Your answer must consist of every line from the data below that includes the word "Price".

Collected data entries
# # # # # # #

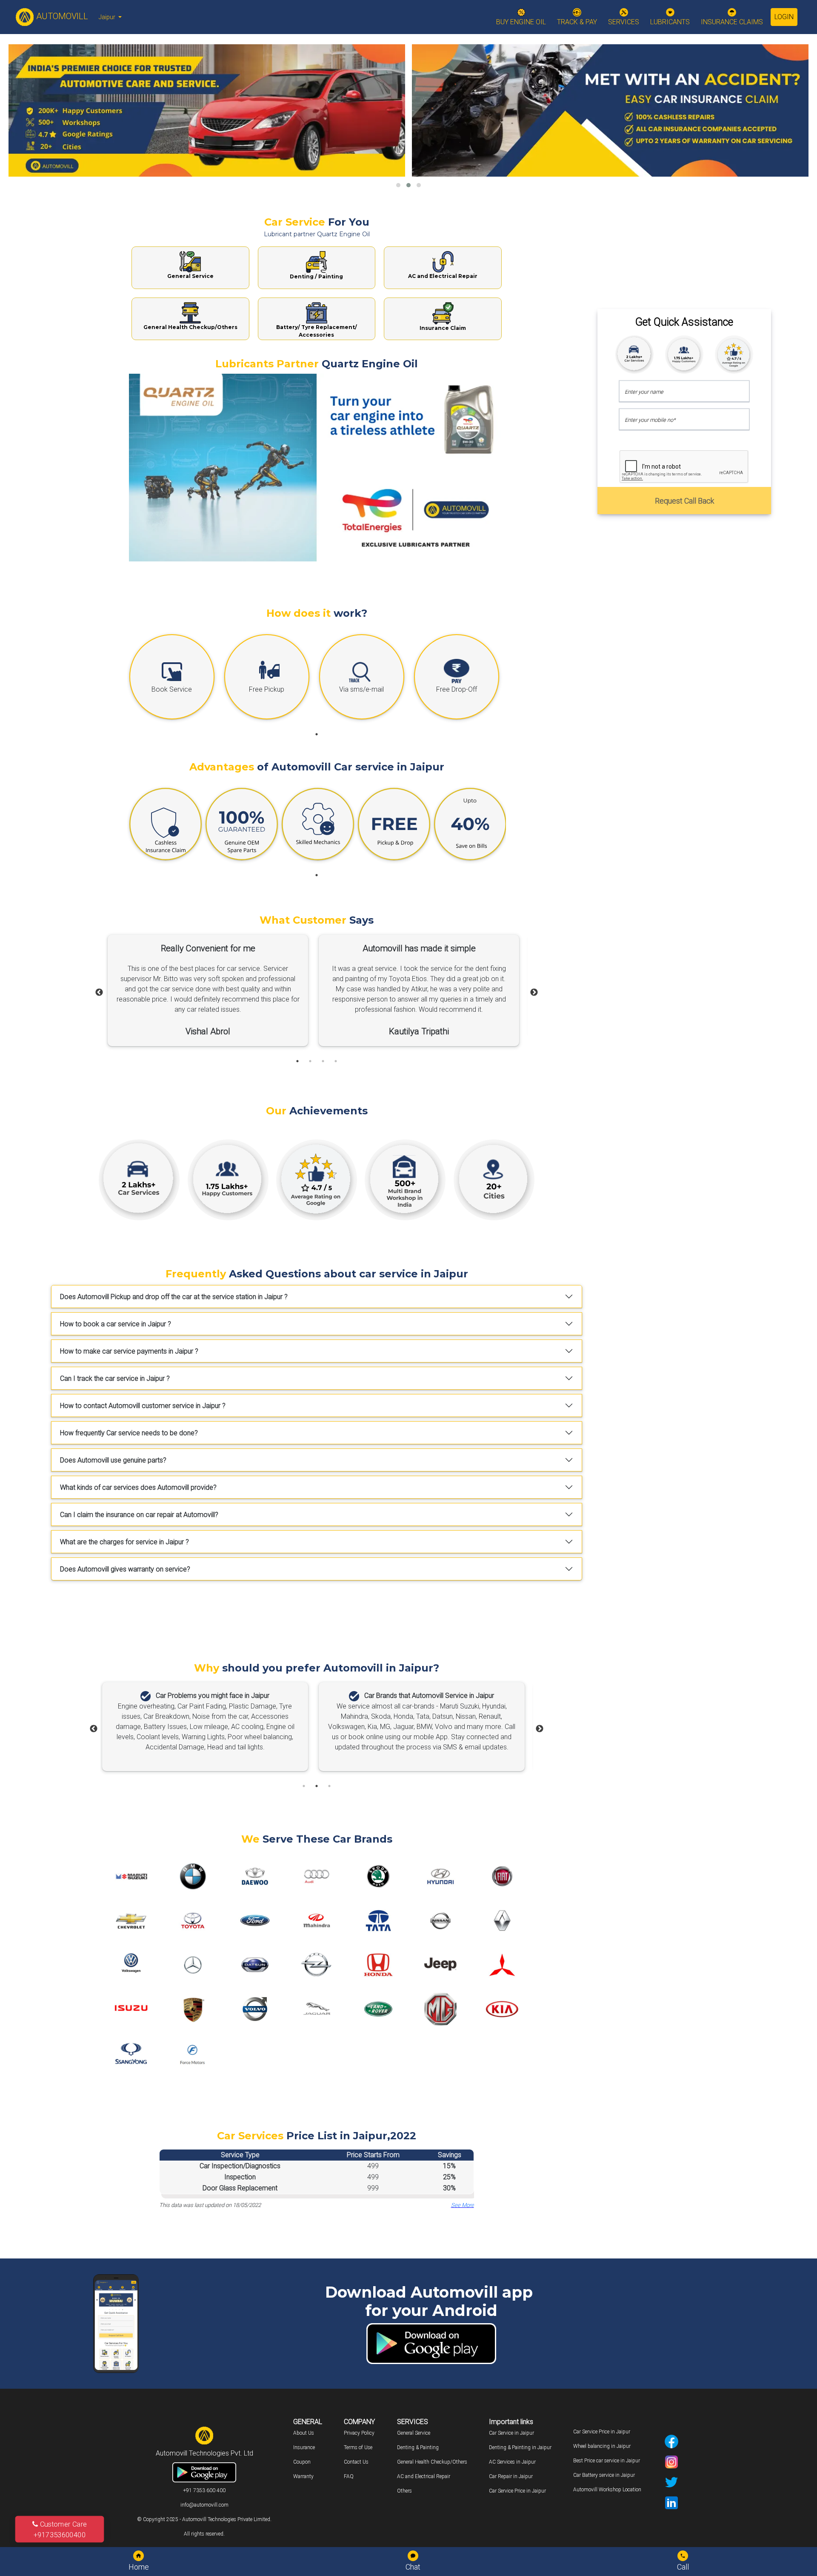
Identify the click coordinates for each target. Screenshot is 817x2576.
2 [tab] (310, 1061)
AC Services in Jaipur (512, 2462)
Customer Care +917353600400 (60, 2529)
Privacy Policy (359, 2433)
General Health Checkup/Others (432, 2462)
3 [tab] (323, 1061)
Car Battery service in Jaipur (604, 2475)
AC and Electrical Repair (423, 2476)
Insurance (304, 2447)
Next (534, 992)
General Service (413, 2433)
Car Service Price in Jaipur (517, 2491)
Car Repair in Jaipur (511, 2476)
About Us (303, 2433)
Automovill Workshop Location (607, 2490)
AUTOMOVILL (61, 16)
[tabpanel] (174, 679)
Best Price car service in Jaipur (606, 2461)
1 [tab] (316, 734)
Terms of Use (358, 2447)
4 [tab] (335, 1061)
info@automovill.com (204, 2505)
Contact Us (356, 2462)
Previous (99, 992)
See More (462, 2205)
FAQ (349, 2476)
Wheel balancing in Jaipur (602, 2446)
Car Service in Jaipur (511, 2433)
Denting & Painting (418, 2447)
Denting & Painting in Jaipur (520, 2447)
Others (404, 2491)
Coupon (302, 2462)
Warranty (303, 2476)
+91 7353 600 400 (204, 2490)
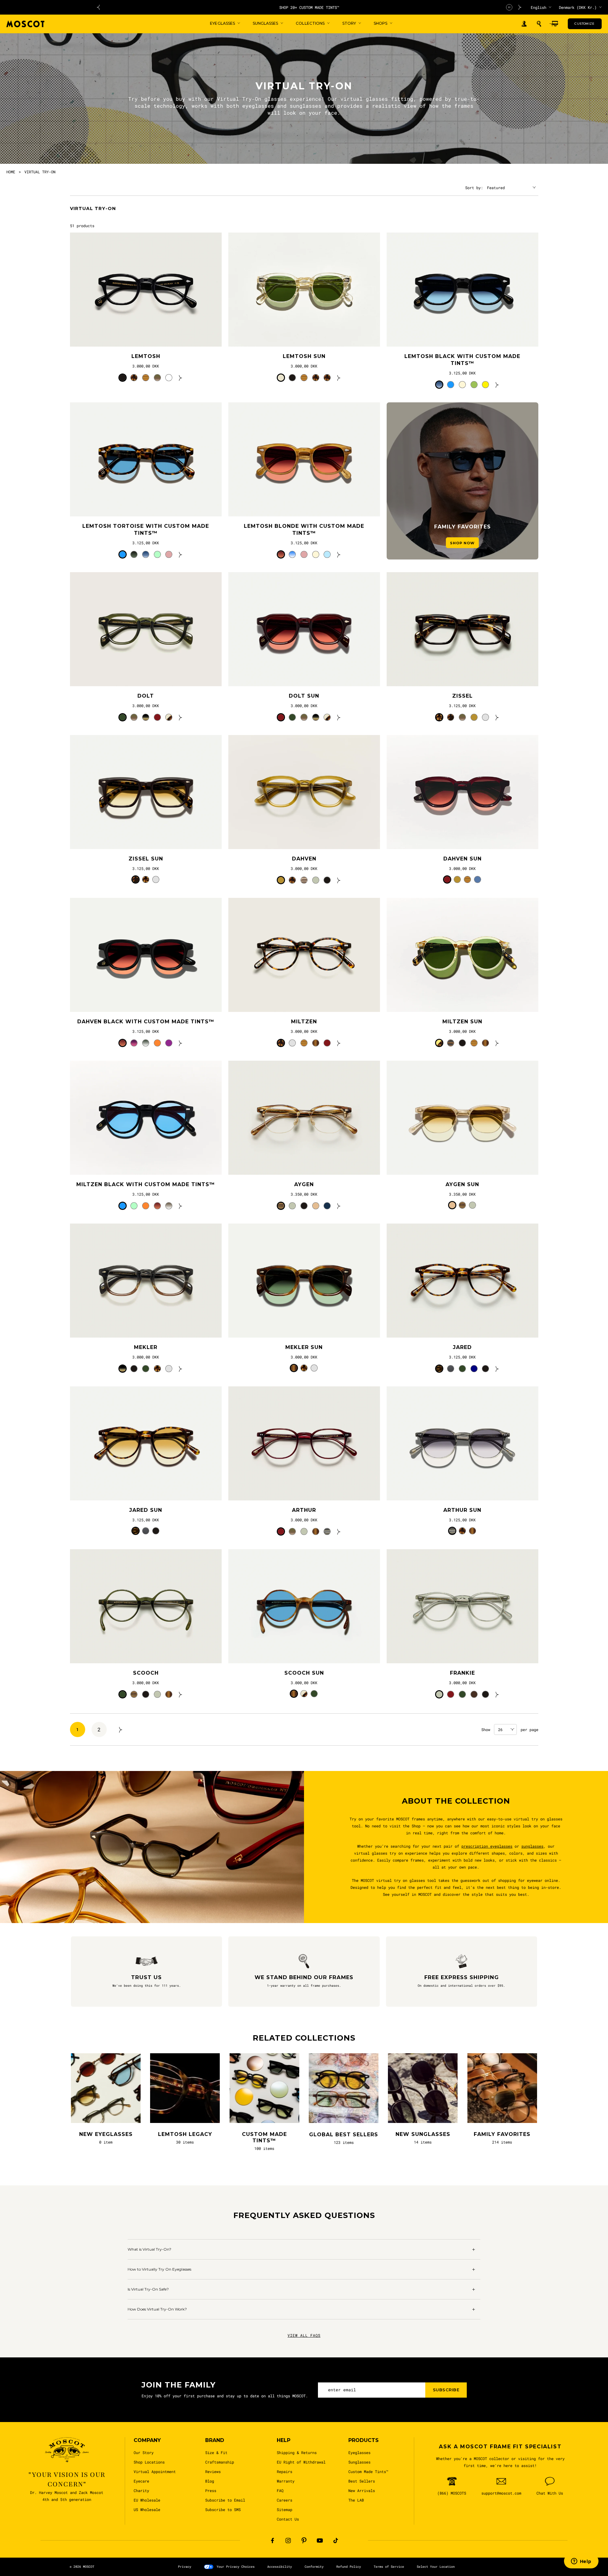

# # # # # # #

Output of the task:
Car Service Price in Jaipur (517, 2491)
Best Price car service in Jaipur (606, 2461)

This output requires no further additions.